Jan 19, 2006 13:05
Sometimes I have things to do and so I can't update my journal. I am a very busy person. I'm almost completely finished with all the seasons of Sex in the City. Not only is it time consuming, it is emotionally consuming as well, since I feel that my life directly corresponds with Carrie's life. I'm learning a lot about myself through her escapades.
Also, I'm trying to quit smoking but it's not working because I keep stressing myself out over stupid things so then I get annoyed with myself. But I've decided today to quit once and forall since the running schedule is up to 30 minutes now and the smoking interferes with my progress...and that was the point of running anyway. So, since smoking has been my destressing thing lately and I've been on and off of it and now permanately off (I threw out my half done pack this morning) I am irratable.

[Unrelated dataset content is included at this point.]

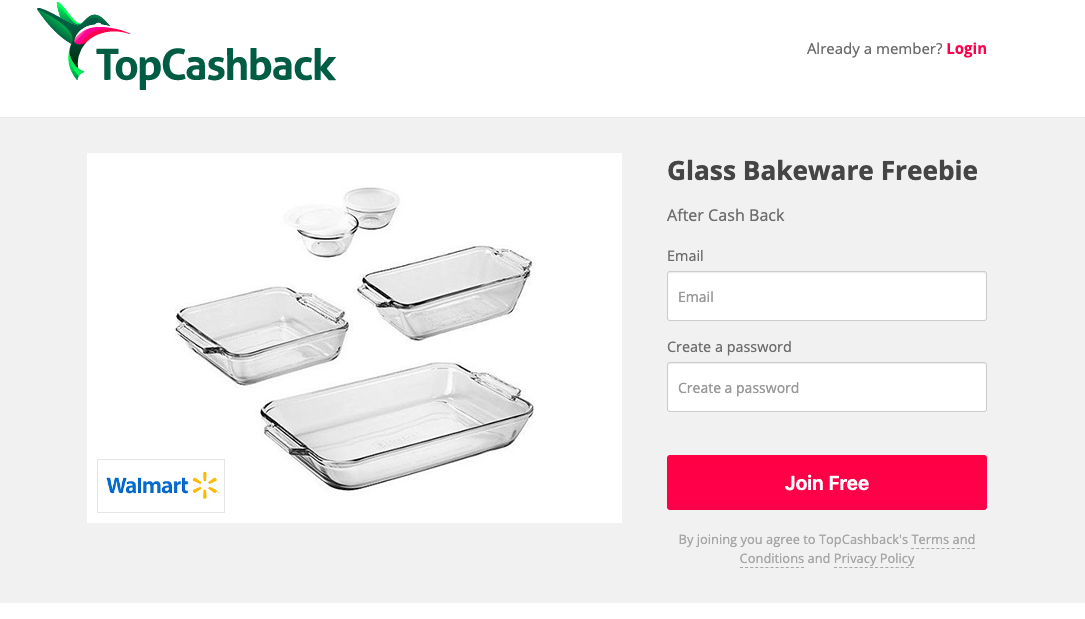Screen dimensions: 1085x619
Task: Click the Glass Bakeware Freebie heading
Action: pos(822,170)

grrr...i am in a bad mood and probably should not have updated but i'm on my lunch break and am not hungry even though i know i should eat because in two hours or even 20 minutes I will probably be starving.
Today, I almost overslept because the stupid power people cut the power off again for some stupid reason. They always do that so my alarm clock didn't go off so i woke up thinking i was going to be late for work until i realized they already told me not to come in until 9 today. so i woke up freaked out and then got put in a bad mood and then when i was in the shower my stupid loofah thing fell on me and halfway through my shower the water went cold so i could barely rinse off. These are all things that happen on a weekly basis anyway so i should be use to them and normally they don't put me in a bad mood but in conjunction with the power being off and thinking i overslept i got really mad at life today and now i'm using other stupid little things to stay mad and i don't care. i'll be reasonable tomorrow. today sucks.
grrrrrr.....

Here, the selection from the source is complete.